Donald John Trump is a 75-year-old American politician, media personality, and businessman who served as the 45th president of the United States from 2017 to 2021. He is the first U.S. president without any history of government or military service.
After a bitter defeat by Joe Biden in the presidential elections of 2020, Trump and his allies have claimed that the elections were fraudulent. However, no evidence confirming these claims has emerged.
Republican and Democratically elected officials have certified the election as valid. Courts have rejected lawsuit after lawsuit, and a clear majority of Congress has confirmed the final result despite a riotous mob earlier this month that sought to disrupt the process.
The most recent development in this never-ending publicity stunt post his defeat is the spread of rumors that a Trump miniature will be added to Mt. Rushmore.
History of Mt. Rushmore
Mount Rushmore National Memorial is located in the Black Hills in Keystone, South Dakota. A father-son duo of sculptors, Gutzon Borglum and Lincoln Borglum, designed the sculpture and oversaw its execution from 1927 to 1941. The sculpture depicts 18m heads of presidents George Washington, Thomas Jefferson, Theodore Roosevelt, and Abraham Lincoln. The choice of the presidents depicts the United States’ birth, growth, development, and preservation, respectively.

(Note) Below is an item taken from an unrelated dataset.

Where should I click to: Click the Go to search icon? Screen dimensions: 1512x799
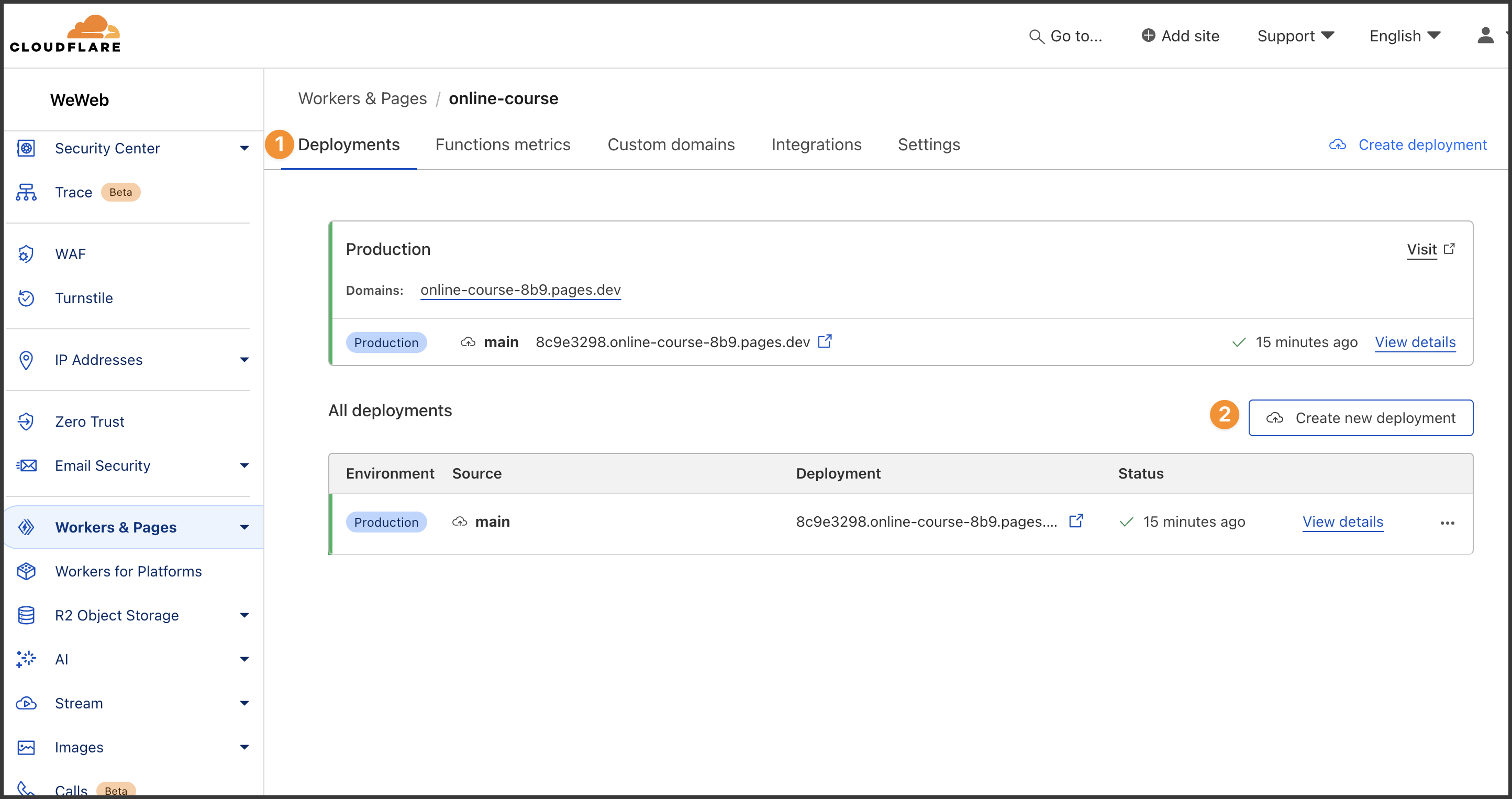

A U.S. senator hailing from South Dakota, Peter Norbeck, sponsored the ambitious project and secured federal funding. Initially, each president was sculpted from head to waist, but lack of funding brought construction to a standstill on October 31, 1941.
Today, Mt. Rushmore attracts more than 2 million visitors and is often referred to as the “shrine to democracy.”
Prior recommendations for addition to the Mt. Rushmore sculptures
According to the New York Times, Franklin D. Roosevelt was cited as the most popular choice for addition to Mt. Rushmore. Other recommendations include Barack Obama, Ronald Reagan, and Dwight D. Eisenhower.
Rumors about Trump’s sculpture to be added to Mt. Rushmore adrift
Sunday night set Twitter abuzz with a tweet and picture from erstwhile president Trump. The picture depicted Trump’s face angled so that it seemed to be the fifth face on Mt. Rushmore.
Trump has also allegedly discussed the possibility of his sculpture being added to Mt. Rushmore with South Dakota Governor Kristi Noem. To tout the New York Times report that published this conversation as fake, Trump tweeted this mere moment after posting his picture:
“This is Fake News by the failing @nytimes & bad rating @CNN. I never suggested it, although, based on all of the many things accomplished during the first 3 1/2 years, perhaps more than any other Presidency, it sounds like a good idea to me.”
In a counterargument, Noem has stated, “He said, ‘Kristi, come on over here. Shake my hand.’ I shook his hand, and I said, ‘Mr. President, it would help if you came to South Dakota sometime. We have Mount Rushmore.’ And he goes, ‘Do you know it’s my dream to have my face on Mount Rushmore?’. I started laughing. He wasn’t laughing, so he was earnest.”
This brings to mind a specific controversial claim from Trump’s election rally in July 2017 in this regard:
“Every single president on Mt. Rushmore- I’d ask whether or not you think I will someday be on Mt. Rushmore. But here’s the problem: If I did it, joking, totally joking, the fake news media would say he believes he should be on Mt. Rushmore. So I won’t say it.”
This is a quintessential Trump tactic; wherein he suggests his heart’s desire and leaves room for himself to walk away without any controversial comment being pinned on him.
The New York Times story that ran on Sunday in this regard stated:
Introducing Mr. Trump against the floodlit backdrop of his carved predecessors, the governor played to the president’s craving for adulation by noting that in just three days, more than 125,000 people had signed up for only 7,500 seats; she likened him to Theodore Roosevelt, a leader who “braves the dangers of the arena”; and she mimicked the president’s rhetoric by scorning protesters who she said were seeking to discredit the country’s founders.
“In private, the efforts to charm Mr. Trump were more pointed, according to a person familiar with the episode: Ms. Noem greeted him with a four-foot replica of Mount Rushmore that included a fifth presidential likeness: his.”